• [Requirement] Using the entries that follow, collect the lines where the word "panel" appears.

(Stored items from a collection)
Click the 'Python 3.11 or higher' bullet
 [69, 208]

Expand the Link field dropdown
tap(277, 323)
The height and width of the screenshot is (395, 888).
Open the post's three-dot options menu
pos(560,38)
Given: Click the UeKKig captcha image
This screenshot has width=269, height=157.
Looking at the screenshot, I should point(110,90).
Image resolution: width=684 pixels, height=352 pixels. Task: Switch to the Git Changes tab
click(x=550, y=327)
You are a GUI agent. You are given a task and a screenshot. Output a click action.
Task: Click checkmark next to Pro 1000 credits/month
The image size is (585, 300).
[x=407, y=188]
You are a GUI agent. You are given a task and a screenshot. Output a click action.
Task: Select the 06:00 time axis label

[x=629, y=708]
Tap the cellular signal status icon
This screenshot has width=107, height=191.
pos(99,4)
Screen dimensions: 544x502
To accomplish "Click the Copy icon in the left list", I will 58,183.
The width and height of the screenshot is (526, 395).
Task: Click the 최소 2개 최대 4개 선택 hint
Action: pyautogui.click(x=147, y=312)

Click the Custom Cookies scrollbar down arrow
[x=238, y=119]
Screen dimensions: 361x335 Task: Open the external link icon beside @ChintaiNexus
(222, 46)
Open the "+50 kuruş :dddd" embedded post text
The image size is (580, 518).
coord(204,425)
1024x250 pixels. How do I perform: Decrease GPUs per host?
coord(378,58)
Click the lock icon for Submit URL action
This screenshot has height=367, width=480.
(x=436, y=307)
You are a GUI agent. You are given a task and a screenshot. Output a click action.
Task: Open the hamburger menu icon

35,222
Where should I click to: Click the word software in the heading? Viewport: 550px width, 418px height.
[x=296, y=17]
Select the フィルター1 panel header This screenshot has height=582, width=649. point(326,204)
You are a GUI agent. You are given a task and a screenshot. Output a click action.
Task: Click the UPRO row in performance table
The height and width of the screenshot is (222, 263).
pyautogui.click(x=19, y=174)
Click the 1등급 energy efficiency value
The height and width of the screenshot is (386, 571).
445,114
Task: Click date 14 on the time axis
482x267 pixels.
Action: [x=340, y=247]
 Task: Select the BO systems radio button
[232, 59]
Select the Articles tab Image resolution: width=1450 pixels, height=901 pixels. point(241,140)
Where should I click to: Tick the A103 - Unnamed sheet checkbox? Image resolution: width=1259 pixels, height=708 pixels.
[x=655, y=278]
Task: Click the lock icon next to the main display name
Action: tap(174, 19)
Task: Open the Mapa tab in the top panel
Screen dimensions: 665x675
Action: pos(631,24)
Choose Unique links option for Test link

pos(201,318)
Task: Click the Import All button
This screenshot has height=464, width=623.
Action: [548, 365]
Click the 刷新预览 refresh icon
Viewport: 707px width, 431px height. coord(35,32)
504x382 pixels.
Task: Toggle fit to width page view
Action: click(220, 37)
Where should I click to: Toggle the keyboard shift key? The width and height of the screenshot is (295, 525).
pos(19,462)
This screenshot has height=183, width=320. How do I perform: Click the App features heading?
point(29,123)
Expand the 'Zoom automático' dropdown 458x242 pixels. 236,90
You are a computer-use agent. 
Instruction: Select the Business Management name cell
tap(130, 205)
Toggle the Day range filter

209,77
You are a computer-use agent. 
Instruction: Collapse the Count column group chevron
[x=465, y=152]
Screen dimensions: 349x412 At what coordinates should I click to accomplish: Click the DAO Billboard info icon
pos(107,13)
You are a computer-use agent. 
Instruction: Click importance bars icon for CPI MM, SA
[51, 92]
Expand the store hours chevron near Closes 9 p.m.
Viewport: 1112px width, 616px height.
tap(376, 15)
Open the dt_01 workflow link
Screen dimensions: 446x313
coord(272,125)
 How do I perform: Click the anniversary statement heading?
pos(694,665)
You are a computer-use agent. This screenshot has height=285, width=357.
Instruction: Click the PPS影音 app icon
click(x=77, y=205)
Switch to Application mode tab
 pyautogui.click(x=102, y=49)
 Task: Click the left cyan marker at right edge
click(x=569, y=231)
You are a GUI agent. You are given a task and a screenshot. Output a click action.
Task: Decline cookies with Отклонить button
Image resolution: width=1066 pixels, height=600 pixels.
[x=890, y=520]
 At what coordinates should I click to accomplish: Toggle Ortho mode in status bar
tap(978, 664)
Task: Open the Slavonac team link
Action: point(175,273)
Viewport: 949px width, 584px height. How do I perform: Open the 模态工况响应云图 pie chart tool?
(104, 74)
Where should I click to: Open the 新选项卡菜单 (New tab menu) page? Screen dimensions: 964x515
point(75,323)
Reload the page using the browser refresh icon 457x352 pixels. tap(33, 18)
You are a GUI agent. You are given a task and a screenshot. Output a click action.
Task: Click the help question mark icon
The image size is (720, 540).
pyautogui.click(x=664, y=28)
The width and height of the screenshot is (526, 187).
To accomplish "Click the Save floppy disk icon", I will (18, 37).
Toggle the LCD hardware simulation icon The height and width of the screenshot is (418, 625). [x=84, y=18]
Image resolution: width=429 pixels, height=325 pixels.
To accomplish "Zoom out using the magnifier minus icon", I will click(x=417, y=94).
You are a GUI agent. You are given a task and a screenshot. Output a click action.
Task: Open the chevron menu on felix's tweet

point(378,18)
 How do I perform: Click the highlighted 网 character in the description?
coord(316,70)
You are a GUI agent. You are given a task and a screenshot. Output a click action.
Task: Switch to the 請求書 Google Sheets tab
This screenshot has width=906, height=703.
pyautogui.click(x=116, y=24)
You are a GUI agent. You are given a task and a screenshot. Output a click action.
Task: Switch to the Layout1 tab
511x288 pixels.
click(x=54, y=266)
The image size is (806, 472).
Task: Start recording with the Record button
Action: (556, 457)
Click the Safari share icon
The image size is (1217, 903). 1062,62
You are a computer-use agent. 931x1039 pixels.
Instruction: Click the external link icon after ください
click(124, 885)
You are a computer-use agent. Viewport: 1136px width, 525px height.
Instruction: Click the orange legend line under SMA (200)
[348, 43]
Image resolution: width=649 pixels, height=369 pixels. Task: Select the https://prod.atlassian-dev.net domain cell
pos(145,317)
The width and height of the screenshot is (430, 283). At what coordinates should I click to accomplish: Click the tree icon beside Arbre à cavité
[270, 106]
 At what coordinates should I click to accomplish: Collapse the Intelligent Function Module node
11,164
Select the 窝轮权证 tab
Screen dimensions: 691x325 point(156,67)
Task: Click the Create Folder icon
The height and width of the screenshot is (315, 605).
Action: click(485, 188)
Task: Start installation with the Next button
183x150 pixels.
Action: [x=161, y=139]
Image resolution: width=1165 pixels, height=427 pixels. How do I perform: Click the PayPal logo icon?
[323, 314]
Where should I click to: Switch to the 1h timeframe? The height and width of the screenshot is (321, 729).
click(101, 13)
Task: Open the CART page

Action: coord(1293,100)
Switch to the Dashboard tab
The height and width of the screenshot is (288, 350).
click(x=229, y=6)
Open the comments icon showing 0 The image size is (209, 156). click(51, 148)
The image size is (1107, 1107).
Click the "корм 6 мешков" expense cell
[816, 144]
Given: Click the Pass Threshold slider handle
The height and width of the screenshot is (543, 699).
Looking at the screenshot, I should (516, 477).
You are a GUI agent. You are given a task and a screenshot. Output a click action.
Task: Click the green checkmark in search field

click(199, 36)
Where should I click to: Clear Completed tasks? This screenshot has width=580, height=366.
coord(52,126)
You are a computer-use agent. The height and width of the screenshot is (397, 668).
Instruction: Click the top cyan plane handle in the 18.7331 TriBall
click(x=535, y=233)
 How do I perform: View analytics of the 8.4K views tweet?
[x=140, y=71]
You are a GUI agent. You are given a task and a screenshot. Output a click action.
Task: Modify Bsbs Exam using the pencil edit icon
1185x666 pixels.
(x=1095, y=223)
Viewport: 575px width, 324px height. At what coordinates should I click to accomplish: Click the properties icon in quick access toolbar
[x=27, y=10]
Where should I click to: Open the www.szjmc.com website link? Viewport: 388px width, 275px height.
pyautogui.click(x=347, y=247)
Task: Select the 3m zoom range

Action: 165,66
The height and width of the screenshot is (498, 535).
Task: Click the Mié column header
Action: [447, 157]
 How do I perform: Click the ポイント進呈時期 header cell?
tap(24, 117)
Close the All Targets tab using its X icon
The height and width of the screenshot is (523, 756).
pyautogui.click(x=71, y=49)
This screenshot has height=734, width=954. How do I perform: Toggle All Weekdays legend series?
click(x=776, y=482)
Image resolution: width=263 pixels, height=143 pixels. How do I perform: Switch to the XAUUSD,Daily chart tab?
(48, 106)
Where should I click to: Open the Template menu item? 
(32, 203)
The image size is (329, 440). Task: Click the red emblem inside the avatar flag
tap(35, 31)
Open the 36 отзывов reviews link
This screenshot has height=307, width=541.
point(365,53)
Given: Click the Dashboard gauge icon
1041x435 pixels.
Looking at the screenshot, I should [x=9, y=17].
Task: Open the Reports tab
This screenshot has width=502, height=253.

• [Answer area]
Select the フィルター1 panel header This screenshot has height=582, width=649. point(326,204)
Task: Open the Mapa tab in the top panel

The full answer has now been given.